**WHAT THE TASK REQUIRES**
For the records below, print the lines from the line with "The image size is (421, 237)." through the line with "Click the BG" exactly as written; include both end lines and exclude the rest.

(Saved data entries)
————————

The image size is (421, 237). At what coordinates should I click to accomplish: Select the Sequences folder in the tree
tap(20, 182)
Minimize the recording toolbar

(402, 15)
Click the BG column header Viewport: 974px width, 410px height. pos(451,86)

————————

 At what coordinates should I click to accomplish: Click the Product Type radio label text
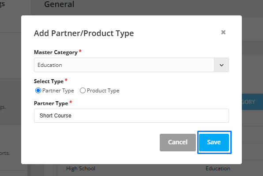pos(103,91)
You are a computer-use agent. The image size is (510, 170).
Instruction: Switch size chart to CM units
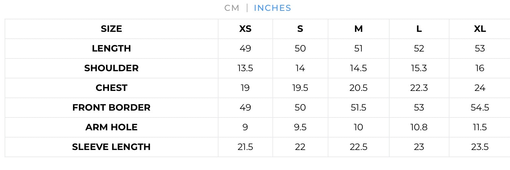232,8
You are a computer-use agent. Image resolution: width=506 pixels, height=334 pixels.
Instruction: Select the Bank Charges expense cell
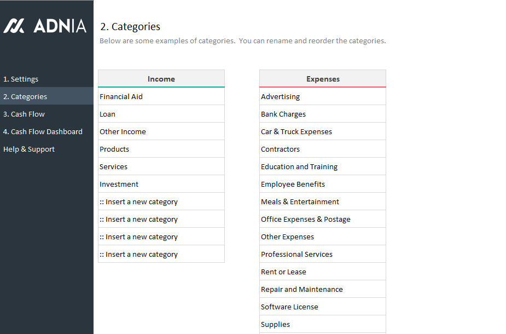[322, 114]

————————

**YOUR RESPONSE**
The image size is (421, 237). At what coordinates should I click to accomplish: Select the Sequences folder in the tree
tap(20, 182)
Minimize the recording toolbar

(402, 15)
Click the BG column header Viewport: 974px width, 410px height. pos(451,86)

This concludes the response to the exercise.